**WHAT TO WORK ON:** Rewrite these lines with every "terminal" switched to "pin", leaving the rest unchanged and the pictures out.

Data for locating words and elements
────────────────
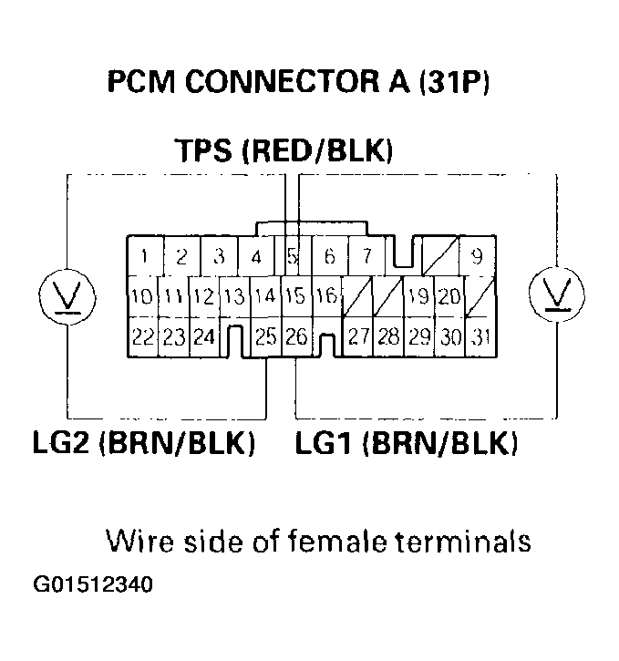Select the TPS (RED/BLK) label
pyautogui.click(x=284, y=150)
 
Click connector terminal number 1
pyautogui.click(x=146, y=256)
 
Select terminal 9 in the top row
pyautogui.click(x=476, y=256)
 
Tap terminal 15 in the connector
────────────────
**PROBLEM SOLUTION:**
Select the TPS (RED/BLK) label
pyautogui.click(x=284, y=150)
 
Click connector pin number 1
pyautogui.click(x=146, y=256)
 
Select pin 9 in the top row
pyautogui.click(x=476, y=256)
 
Tap pin 15 in the connector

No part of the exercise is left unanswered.